No Health No Hope
Little joy for many refugees & migrants in Europe this festive season
By Dr Hans Henri P. Kluge, WHO Regional Director for Europe
Many of us welcome the first signs of winter and snow with delight. We associate it with warmth: knitted jumpers, cozy fireplaces, end of year festivities, and children playing in the snow. But for others, the onset of winter marks the beginning of a potentially life-threatening period.
We see it every day across Europe: The lives, health and wellbeing of refugees and migrants are put at risk because of geopolitics.
Over recent weeks, thousands of undocumented migrants have been stranded in no-man’s land on Belarus’s borders with Poland, Latvia, and Lithuania. Several have lost their lives, among them, women and children. Over 60% of the migrants that experts from the WHO Regional Office for Europe spoke to during a recent mission to the Belarus-Lithuania border were in need of medical attention.
During my visit last month to a site sheltering 2,000 migrants in Belarus, I saw firsthand how vulnerable their situation is. Those I met – families with children, young and old - were living in very difficult, overcrowded conditions, with a lack of sanitary facilities. They were tired, and desperate, but still holding on to the hope of a better life.
Simultaneously, on the other side of Europe, hundreds of people are risking their lives to cross the seas in Europe, over the English Channel or the Mediterranean. Now deaths on these treacherous journeys barely make headlines. Just in the last month, 90 people have lost their lives in the Mediterranean and at least 34 in the English Channel. On the other hand, Turkey alone is hosting more than 4 million of migrants and refugees.
When looking beyond Europe and central Asia, we can already anticipate that more people will have to flee the rapidly unfolding humanitarian crisis in Afghanistan. Right now, 8.7 million people in Afghanistan aren’t getting enough food, and winter in Afghanistan can be brutal. The UN estimates a staggering 274 million people will need humanitarian assistance next year, a 17% rise on this year. Providing humanitarian assistance to countries in need can go a long way in addressing the reasons why so many people leave in search of a better life in the first place.
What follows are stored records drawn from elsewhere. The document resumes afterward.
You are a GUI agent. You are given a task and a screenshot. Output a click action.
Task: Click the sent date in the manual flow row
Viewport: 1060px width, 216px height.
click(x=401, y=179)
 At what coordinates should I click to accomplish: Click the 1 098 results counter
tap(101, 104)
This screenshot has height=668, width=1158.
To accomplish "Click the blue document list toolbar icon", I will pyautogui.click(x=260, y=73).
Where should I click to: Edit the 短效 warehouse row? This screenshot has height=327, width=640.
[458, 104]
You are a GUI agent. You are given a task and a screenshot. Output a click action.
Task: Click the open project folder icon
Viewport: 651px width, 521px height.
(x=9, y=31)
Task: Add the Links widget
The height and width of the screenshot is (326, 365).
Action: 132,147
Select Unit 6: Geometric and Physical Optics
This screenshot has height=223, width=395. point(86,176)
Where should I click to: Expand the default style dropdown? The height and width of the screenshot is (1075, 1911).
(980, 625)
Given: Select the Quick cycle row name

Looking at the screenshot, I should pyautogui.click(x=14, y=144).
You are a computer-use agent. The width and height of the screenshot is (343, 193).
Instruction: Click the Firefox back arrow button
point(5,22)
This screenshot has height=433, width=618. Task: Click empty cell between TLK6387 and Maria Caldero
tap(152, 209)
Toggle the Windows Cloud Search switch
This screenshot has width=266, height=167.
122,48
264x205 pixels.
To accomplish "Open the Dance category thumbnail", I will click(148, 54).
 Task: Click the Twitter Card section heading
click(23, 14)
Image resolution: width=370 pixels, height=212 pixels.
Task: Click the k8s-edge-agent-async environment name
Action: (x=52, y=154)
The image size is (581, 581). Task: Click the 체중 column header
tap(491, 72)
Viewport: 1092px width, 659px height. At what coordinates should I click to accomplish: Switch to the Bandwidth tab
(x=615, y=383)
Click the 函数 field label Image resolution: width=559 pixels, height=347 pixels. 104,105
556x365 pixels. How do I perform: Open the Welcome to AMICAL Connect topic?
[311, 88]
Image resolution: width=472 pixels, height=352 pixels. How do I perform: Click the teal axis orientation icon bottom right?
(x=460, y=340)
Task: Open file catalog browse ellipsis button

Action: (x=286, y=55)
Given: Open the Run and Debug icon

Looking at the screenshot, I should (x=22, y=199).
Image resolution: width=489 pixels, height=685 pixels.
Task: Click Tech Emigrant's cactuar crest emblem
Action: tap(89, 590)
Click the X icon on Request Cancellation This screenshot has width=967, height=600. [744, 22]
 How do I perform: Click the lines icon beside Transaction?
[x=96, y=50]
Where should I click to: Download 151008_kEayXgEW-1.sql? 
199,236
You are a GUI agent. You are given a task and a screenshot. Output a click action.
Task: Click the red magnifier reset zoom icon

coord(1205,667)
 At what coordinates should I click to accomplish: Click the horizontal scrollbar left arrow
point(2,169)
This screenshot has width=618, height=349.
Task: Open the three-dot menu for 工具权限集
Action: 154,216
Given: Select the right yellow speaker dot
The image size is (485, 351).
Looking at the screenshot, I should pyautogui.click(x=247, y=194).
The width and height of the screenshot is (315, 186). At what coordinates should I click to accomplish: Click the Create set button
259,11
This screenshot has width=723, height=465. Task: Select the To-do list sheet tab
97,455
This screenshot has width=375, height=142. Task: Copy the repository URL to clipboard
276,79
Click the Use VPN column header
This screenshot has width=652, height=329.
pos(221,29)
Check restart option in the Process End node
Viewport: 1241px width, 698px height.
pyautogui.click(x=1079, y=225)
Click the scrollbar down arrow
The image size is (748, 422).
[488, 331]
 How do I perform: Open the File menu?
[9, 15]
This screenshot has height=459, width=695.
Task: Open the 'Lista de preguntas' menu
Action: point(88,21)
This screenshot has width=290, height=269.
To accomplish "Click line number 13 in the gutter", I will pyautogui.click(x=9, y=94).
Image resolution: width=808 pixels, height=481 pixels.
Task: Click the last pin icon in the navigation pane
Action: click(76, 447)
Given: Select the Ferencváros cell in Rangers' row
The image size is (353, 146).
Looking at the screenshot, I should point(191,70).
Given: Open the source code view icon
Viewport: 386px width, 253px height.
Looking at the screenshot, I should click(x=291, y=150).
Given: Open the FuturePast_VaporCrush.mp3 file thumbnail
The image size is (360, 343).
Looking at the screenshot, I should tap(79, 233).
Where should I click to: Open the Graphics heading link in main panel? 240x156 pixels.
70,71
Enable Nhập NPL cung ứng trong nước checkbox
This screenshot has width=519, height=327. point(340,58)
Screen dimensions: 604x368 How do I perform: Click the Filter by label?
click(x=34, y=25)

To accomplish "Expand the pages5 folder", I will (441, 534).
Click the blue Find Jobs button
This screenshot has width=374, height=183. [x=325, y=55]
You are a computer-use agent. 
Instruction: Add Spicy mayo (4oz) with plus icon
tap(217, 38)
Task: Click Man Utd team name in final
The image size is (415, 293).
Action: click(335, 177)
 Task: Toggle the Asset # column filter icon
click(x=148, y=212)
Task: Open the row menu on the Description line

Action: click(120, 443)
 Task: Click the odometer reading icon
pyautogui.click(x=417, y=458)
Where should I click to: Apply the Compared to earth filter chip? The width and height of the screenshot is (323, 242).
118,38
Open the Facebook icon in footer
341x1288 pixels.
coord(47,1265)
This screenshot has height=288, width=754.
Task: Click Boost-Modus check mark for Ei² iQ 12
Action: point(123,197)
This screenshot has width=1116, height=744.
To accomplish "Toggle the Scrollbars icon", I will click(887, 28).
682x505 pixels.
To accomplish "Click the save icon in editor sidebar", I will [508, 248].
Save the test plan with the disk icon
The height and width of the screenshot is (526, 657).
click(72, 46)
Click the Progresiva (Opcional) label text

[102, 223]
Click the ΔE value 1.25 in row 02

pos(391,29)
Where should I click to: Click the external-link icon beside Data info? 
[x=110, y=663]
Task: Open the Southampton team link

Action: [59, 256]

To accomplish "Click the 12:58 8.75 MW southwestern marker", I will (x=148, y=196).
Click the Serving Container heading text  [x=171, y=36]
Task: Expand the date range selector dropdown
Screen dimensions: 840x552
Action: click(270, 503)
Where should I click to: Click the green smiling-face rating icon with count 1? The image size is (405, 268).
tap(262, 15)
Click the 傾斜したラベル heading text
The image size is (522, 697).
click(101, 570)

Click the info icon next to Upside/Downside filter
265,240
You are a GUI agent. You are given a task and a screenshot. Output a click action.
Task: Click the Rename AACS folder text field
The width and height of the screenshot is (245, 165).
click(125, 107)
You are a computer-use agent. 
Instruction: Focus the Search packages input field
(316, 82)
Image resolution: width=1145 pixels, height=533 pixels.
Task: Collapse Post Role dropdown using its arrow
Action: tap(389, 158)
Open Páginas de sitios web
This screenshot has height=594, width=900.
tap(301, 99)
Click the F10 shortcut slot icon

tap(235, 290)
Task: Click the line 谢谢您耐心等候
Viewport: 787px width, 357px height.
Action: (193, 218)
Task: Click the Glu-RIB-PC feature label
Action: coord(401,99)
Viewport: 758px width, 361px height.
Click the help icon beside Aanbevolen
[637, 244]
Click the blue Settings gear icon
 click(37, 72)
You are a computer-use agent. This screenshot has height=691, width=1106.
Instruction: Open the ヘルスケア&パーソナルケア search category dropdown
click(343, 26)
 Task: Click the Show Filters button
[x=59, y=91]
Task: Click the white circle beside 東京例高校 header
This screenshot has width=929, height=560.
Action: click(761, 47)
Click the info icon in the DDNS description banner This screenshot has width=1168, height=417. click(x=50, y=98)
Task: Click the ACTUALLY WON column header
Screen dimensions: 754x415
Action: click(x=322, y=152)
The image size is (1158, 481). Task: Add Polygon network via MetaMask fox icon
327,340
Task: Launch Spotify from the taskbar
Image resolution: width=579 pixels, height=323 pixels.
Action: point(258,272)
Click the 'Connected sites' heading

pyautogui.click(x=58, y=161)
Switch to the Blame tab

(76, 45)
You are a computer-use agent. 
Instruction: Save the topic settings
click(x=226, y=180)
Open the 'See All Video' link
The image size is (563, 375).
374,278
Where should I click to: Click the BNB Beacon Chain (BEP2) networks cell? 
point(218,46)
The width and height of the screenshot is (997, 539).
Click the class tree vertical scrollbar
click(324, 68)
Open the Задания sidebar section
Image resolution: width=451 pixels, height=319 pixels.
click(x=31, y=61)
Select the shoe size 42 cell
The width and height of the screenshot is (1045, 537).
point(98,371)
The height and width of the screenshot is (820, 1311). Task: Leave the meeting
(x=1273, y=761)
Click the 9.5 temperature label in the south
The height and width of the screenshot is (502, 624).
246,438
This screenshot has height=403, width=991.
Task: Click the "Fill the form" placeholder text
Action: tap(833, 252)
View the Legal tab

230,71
On all these fronts, WHO is working with partners to alleviate human suffering, delivering essential supplies; engaging with national authorities to address immediate needs, including providing sanitary facilities; establishing medical units; and improving prevention measures against COVID-19 such as testing and vaccination. Since visiting Belarus, concrete steps have been taken by local and national authorities to improve primary health care provision and sanitation facilities for those I met. But no matter how important these actions, they are no substitute for more sustainable solutions.
This is a make-or-break moment. Regardless of political consensus or the lack thereof, refugees and migrants must receive humanitarian assistance and access to healthcare. As our Region faces a new wave of COVID-19 with the emergence of a new variant and sharply rising cases, we must ensure protection against COVID-19 for the most vulnerable. This pandemic has taught us that no one is safe until everyone is safe.
Health should never be a matter of politics, and access to health must be safeguarded as a fundamental human right. The WHO Regional Office for Europe has long championed migrant and refugee health, with support to countries in preparing for large arrivals of refugees and migrants, and developing health systems that are inclusive and migrant-friendly. It is a principle of the European Programme of Work to leave no one behind. But we need to accelerate this work, with cross-sectoral and political backing.
This is why we are inviting health ministers from the European as well as the African and Eastern-Mediterranean Regions to a high-level summit in Istanbul in March 2022 to find a common way forward and mobilize political commitment to ensure the health of refugees and migrants.
Good health is something that everyone, everywhere, should be able to enjoy. A change of season should not be a matter of life or death. Health is not a privilege: it is a fundamental right for all people, including refugees and migrants.
Let’s afford all human beings respect, dignity, and access to health care, not only this winter, but for years to come.